**Selection:**
################

Problems with color in art prints

An artist asked me recently why his art prints seemed duller than the original painting. We discussed his palette and found what I believed to be the culprits: Opera and French Ultramarine. Opera is a bright fluorescent pink. Like all fluorescent colors, Opera is outside the "gamut," or range of colors that can be reproduced with accuracy. French Ultramarine isn't fluorescent, but it can't be reproduced accurately with four-color process and ink-jet printing, which use cyan, a greenish-blue. Most greens mixed with French Ultramarine and yellow are somewhat grayed in printing because of the red bias of this blue pigment. If you know your color theory, you know that mixing all three primary colors neutralizes color mixtures.

################

**The exercise:**
According to the text on color in art prints, which two colors were identified as the culprits behind the duller prints?

**Material provided:**
################

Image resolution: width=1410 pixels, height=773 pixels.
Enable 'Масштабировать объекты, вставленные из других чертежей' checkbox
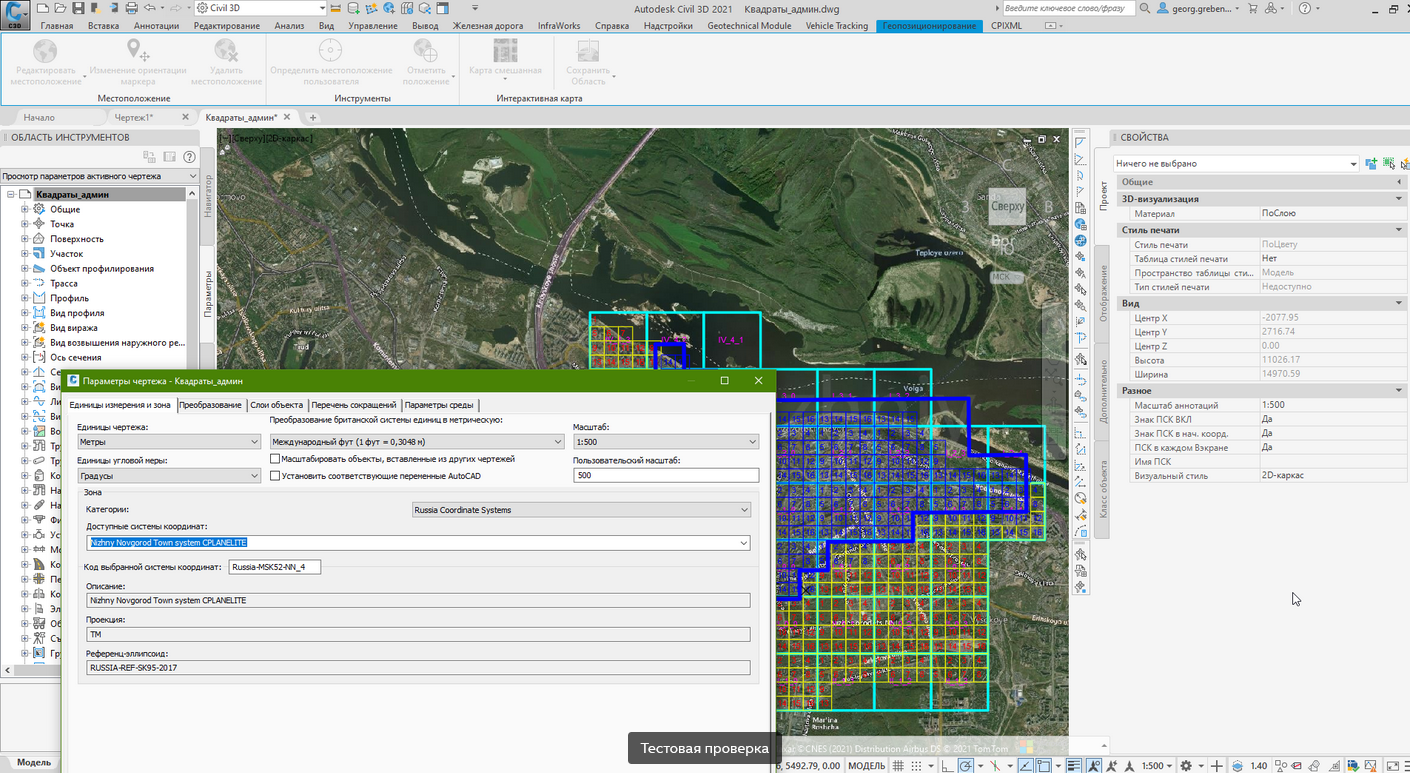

################

**Answer to the exercise:**
Opera and French Ultramarine.